# Hollands grenzen noch offen?



## Bassattack (20. März 2020)

Kann mir einer sagen ob es noch möglich ist in Holland zu angeln ?Ob die Grenzen noch offen sind ,höre von einigen das es nicht mehr möglich ist .
In google findet man nichts darüber.

Mfg Mario


----------



## Waller Michel (20. März 2020)

Bassattack schrieb:


> Kann mir einer sagen ob es noch möglich ist in Holland zu angeln ?Ob die Grenzen noch offen sind ,höre von einigen das es nicht mehr möglich ist .
> In google findet man nichts darüber.
> 
> Mfg Mario



Ich habe regelmäßig Kontakt nach Holland, angeblich war gestern noch offen?  ( keine gesicherte Information !)
Auch ich wollte unbedingt dort hin zum Angeln ,aber die Frage stellt sich im Moment doch eigentlich nicht mehr oder? 

LG Michael


----------



## Thomas. (20. März 2020)

zur info, da ich ja direkt an der Grenze wohne, kann ich sagen das diese leider noch für jeder man geöffnet ist. es wird aber von beiden Seiten drum gebeten nicht ins Nachbarland zu reisen. zb,hier


----------



## Bassattack (20. März 2020)

Thomas. schrieb:


> zur info, da ich ja direkt an der Grenze wohne, kann ich sagen das diese leider noch für jeder man geöffnet ist. es wird aber von beiden Seiten drum gebeten nicht ins Nachbarland zu reisen. zb,hier



Genau davon ging ich aus ,ich habe heute auch nur flüchtig von ein Kollegen gehört das die Grenze dicht wäre ,aber geglaubt hab ich das nicht .Danke für die info


----------



## Jason (20. März 2020)

Bassattack schrieb:


> Genau davon ging ich aus ,ich habe heute auch nur flüchtig von ein Kollegen gehört das die Grenze dicht wäre ,aber geglaubt hab ich das nicht .Danke für die info


Denk an deine Gesundheit und auch an die deiner Familie.
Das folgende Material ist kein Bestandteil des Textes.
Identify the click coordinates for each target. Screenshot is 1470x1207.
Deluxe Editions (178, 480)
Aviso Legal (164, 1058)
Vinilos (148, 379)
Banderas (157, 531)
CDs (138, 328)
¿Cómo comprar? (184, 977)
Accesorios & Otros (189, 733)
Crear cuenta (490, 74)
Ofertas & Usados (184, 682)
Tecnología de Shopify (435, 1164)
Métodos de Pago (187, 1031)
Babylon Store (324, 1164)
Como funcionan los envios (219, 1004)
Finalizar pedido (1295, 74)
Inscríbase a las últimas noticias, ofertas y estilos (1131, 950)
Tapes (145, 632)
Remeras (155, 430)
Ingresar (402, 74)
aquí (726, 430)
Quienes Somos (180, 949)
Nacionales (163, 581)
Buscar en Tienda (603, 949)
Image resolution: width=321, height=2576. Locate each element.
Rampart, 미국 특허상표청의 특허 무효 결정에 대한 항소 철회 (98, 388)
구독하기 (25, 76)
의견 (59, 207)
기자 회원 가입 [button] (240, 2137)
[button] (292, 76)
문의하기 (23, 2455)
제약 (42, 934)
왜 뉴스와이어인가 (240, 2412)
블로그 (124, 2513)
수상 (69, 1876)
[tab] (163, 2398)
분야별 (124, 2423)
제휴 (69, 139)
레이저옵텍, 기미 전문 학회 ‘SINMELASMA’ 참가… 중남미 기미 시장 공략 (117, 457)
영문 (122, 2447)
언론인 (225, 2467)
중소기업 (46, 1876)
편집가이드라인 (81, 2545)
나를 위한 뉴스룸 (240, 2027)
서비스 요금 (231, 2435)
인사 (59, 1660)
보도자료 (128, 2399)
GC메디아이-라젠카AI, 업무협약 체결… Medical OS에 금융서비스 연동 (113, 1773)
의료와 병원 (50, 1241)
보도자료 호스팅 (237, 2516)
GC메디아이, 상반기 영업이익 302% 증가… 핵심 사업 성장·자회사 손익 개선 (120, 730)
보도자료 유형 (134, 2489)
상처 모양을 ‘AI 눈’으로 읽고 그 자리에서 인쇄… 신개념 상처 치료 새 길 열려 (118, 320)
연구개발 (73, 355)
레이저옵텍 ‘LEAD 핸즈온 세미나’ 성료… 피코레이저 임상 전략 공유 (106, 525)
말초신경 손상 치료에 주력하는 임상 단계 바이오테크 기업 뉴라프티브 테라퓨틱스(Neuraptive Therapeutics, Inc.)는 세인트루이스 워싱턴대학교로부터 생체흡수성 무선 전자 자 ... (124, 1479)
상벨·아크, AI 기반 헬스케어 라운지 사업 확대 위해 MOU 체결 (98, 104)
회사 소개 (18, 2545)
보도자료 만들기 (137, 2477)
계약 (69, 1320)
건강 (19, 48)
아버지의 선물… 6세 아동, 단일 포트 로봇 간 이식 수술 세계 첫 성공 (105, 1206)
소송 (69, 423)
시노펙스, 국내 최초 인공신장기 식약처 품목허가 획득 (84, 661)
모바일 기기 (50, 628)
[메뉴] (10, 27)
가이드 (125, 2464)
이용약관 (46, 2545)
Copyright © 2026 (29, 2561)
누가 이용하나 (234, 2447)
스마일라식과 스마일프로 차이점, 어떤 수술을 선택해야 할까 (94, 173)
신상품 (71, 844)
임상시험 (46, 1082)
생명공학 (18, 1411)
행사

Die Viren lauern überall. Ich würde das nicht auf mich nehmen.

Gruß Jason


----------



## Waller Michel (20. März 2020)

Für mich steht das auch außer Frage !


----------



## Jason (20. März 2020)

Waller Michel schrieb:


> Für mich steht das auch außer Frage !


Man muss erstmal abwarten wie alles verläuft. Wir sind erst am Anfang der Corona Grippe. Nichts auf die leichte Schulter nehmen. 

Gruß Jason


----------



## Waller Michel (20. März 2020)

jason 1 schrieb:


> Man muss erstmal abwarten wie alles verläuft. Wir sind erst am Anfang der Corona Grippe. Nichts auf die leichte Schulter nehmen.
> 
> Gruß Jason


Ja auf jeden Fall! 
Auch wenn man selbst gut mit zurecht käme, von der Gesundheit, kann man ja immerhin auch andere infizieren die damit vielleicht nicht gut zurecht kommen! 
Ich verliere sogar einiges an Geld dadurch das ich nicht nach Holland komme !
Trotzdem ist das für mich keine Frage! 

LG Michael


----------



## Hering 58 (20. März 2020)

Waller Michel schrieb:


> Ja auf jeden Fall!
> Auch wenn man selbst gut mit zurecht käme, von der Gesundheit, kann man ja immerhin auch andere infizieren die damit vielleicht nicht gut zurecht kommen!
> Ich verliere sogar einiges an Geld dadurch das ich nicht nach Holland komme !
> Trotzdem ist das für mich keine Frage!
> ...


Gesundheit geht vor Michi.


----------



## Waller Michel (20. März 2020)

Hering 58 schrieb:


> Gesundheit geht vor Michi.


Selbstverständlich!  Absolut meine Meinung und auch die Gesundheit der Menschen mit denen man Kontakt hat !

LG


----------



## nostradamus (20. März 2020)

Hi,
gerade die Niederlande ist  bzgl Corona nicht zu unterschätzen. Rechne mal die Fälle auf die Bevölkerung hoch und du wirst sehen, dass man nicht dort sein möchte.


----------



## Juergen Mittelmeer (20. März 2020)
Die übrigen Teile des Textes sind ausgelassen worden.